Items listed in a dataset:
****

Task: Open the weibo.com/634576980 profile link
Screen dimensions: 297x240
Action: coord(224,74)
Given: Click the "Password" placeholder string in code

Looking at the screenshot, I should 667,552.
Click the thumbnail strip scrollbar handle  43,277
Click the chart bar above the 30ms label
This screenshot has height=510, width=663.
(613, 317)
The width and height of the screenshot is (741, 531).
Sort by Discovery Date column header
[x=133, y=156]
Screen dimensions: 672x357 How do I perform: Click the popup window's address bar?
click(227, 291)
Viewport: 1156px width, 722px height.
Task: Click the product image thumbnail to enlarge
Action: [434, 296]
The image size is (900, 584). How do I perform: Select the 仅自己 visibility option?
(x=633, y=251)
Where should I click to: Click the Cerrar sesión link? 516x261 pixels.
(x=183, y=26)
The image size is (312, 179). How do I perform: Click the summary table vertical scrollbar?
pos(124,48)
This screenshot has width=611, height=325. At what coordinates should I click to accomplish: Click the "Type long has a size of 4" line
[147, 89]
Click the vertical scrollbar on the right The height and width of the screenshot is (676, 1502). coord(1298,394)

****

• DIRECTIONS: The expected answer is an exact copy of the lines beginning at the one with "Screen dimensions: 297x240" and running to the end of the entries above.

• ANSWER TO THIS EXERCISE:
Screen dimensions: 297x240
Action: coord(224,74)
Given: Click the "Password" placeholder string in code

Looking at the screenshot, I should 667,552.
Click the thumbnail strip scrollbar handle  43,277
Click the chart bar above the 30ms label
This screenshot has height=510, width=663.
(613, 317)
The width and height of the screenshot is (741, 531).
Sort by Discovery Date column header
[x=133, y=156]
Screen dimensions: 672x357 How do I perform: Click the popup window's address bar?
click(227, 291)
Viewport: 1156px width, 722px height.
Task: Click the product image thumbnail to enlarge
Action: [434, 296]
The image size is (900, 584). How do I perform: Select the 仅自己 visibility option?
(x=633, y=251)
Where should I click to: Click the Cerrar sesión link? 516x261 pixels.
(x=183, y=26)
The image size is (312, 179). How do I perform: Click the summary table vertical scrollbar?
pos(124,48)
This screenshot has width=611, height=325. At what coordinates should I click to accomplish: Click the "Type long has a size of 4" line
[147, 89]
Click the vertical scrollbar on the right The height and width of the screenshot is (676, 1502). coord(1298,394)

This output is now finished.